[Pixel coordinate grounding data]
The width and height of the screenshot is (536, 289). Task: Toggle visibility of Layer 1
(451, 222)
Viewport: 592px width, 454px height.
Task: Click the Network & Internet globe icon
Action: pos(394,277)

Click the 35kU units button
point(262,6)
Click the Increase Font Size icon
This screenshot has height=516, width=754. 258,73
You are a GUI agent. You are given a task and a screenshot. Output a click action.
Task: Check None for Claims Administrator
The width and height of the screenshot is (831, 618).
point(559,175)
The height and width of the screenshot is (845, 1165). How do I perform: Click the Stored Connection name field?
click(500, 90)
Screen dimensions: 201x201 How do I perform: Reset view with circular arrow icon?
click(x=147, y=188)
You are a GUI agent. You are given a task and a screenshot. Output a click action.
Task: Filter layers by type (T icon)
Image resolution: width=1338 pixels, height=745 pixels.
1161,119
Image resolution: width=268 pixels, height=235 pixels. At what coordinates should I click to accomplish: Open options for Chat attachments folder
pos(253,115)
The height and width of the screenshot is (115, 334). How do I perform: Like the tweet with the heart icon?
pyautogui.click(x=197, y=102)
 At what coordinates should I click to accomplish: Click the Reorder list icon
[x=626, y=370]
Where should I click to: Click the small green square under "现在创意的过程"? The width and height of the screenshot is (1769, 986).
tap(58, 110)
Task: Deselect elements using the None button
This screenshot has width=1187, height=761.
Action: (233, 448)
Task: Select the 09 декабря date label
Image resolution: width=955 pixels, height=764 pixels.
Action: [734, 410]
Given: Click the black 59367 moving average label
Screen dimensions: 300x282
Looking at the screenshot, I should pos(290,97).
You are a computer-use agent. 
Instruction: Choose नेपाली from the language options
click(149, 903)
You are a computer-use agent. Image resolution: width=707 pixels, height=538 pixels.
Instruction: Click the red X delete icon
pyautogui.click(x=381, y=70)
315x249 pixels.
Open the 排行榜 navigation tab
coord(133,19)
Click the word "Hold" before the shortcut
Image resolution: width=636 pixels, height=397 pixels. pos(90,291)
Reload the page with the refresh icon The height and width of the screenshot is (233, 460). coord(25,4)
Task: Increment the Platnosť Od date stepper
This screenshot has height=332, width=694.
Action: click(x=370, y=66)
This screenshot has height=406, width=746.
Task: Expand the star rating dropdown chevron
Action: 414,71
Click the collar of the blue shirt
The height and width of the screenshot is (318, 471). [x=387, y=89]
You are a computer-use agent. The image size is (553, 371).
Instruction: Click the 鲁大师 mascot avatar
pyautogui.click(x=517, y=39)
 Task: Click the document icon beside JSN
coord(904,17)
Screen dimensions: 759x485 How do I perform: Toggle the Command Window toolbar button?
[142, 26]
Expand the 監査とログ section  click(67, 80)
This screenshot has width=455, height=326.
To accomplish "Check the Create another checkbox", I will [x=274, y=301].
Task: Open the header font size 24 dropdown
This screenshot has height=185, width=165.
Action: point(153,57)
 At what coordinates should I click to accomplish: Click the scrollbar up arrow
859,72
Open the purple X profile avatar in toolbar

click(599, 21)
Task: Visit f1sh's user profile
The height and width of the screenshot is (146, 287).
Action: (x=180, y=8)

## Problem statement
Repeat the entries above verbatim, but only from the line that has "Screen dimensions: 300x282" down to the line that has "Task: Visit f1sh's user profile", inclusive.

## Response area
Screen dimensions: 300x282
Looking at the screenshot, I should pos(290,97).
You are a computer-use agent. 
Instruction: Choose नेपाली from the language options
click(149, 903)
You are a computer-use agent. Image resolution: width=707 pixels, height=538 pixels.
Instruction: Click the red X delete icon
pyautogui.click(x=381, y=70)
315x249 pixels.
Open the 排行榜 navigation tab
coord(133,19)
Click the word "Hold" before the shortcut
Image resolution: width=636 pixels, height=397 pixels. pos(90,291)
Reload the page with the refresh icon The height and width of the screenshot is (233, 460). coord(25,4)
Task: Increment the Platnosť Od date stepper
This screenshot has height=332, width=694.
Action: click(x=370, y=66)
This screenshot has height=406, width=746.
Task: Expand the star rating dropdown chevron
Action: 414,71
Click the collar of the blue shirt
The height and width of the screenshot is (318, 471). [x=387, y=89]
You are a computer-use agent. The image size is (553, 371).
Instruction: Click the 鲁大师 mascot avatar
pyautogui.click(x=517, y=39)
 Task: Click the document icon beside JSN
coord(904,17)
Screen dimensions: 759x485 How do I perform: Toggle the Command Window toolbar button?
[142, 26]
Expand the 監査とログ section  click(67, 80)
This screenshot has width=455, height=326.
To accomplish "Check the Create another checkbox", I will [x=274, y=301].
Task: Open the header font size 24 dropdown
This screenshot has height=185, width=165.
Action: point(153,57)
 At what coordinates should I click to accomplish: Click the scrollbar up arrow
859,72
Open the purple X profile avatar in toolbar

click(599, 21)
Task: Visit f1sh's user profile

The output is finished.